Re: [PATCH 04/15] mm/hmm: unregister mmu_notifier when last HMM client quit v2
From: Jerome Glisse
Date: Thu Mar 22 2018 - 20:50:25 EST
On Thu, Mar 22, 2018 at 05:13:14PM -0700, John Hubbard wrote:
> On 03/22/2018 04:37 PM, Jerome Glisse wrote:
> > On Thu, Mar 22, 2018 at 03:47:16PM -0700, John Hubbard wrote:
> >> On 03/21/2018 04:41 PM, Jerome Glisse wrote:
> >>> On Wed, Mar 21, 2018 at 04:22:49PM -0700, John Hubbard wrote:
> >>>> On 03/21/2018 11:16 AM, jglisse@xxxxxxxxxx wrote:
> >>>>> From: Jérôme Glisse <jglisse@xxxxxxxxxx>
>
> <snip>
>
> >>>
> >>> No this code is correct. hmm->mm is set after hmm struct is allocated
> >>> and before it is public so no one can race with that. It is clear in
> >>> hmm_mirror_unregister() under the write lock hence checking it here
> >>> under that same lock is correct.
> >>
> >> Are you implying that code that calls hmm_mirror_register() should do
> >> it's own locking, to prevent simultaneous calls to that function?

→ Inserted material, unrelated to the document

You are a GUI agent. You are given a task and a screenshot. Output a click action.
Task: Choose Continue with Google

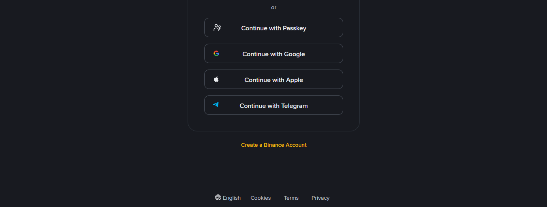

Because
> >> as things are right now, multiple threads can arrive at this point. The
> >> fact that mirror->hmm is not "public" is irrelevant; what matters is that
> >>> 1 thread can change it simultaneously.
> >
> > The content of struct hmm_mirror should not be modified by code outside
> > HMM after hmm_mirror_register() and before hmm_mirror_unregister(). This
> > is a private structure to HMM and the driver should not touch it, ie it
> > should be considered as read only/const from driver code point of view.
>
> Yes, that point is clear and obvious.
>
> >
> > It is also expected (which was obvious to me) that driver only call once
> > and only once hmm_mirror_register(), and only once hmm_mirror_unregister()
> > for any given hmm_mirror struct. Note that driver can register multiple
> > _different_ mirror struct to same mm or differents mm.
> >
> > There is no need of locking on the driver side whatsoever as long as the
> > above rules are respected. I am puzzle if they were not obvious :)
>
> Those rules were not obvious. It's unusual to claim that register and unregister
> can run concurrently, but regiser and register cannot. Let's please document
> the rules a bit in the comments.
I am really surprise this was not obvious. All existing _register API
in the kernel follow this. You register something once only and doing
it twice for same structure (ie unique struct hmm_mirror *mirror pointer
value) leads to serious bugs (doing so concurently or not).
For instance if you call mmu_notifier_register() twice (concurrently
or not) with same pointer value for struct mmu_notifier *mn then bad
thing will happen. Same for driver_register() but this one actualy
have sanity check and complain loudly if that happens. I doubt there
is any single *_register/unregister() in the kernel that does not
follow this.
Note that doing register/unregister concurrently for the same unique
hmm_mirror struct is also illegal. However concurrent register and
unregister of different hmm_mirror struct is legal and this is the
reasons for races we were discussing.
Cheers,
Jérôme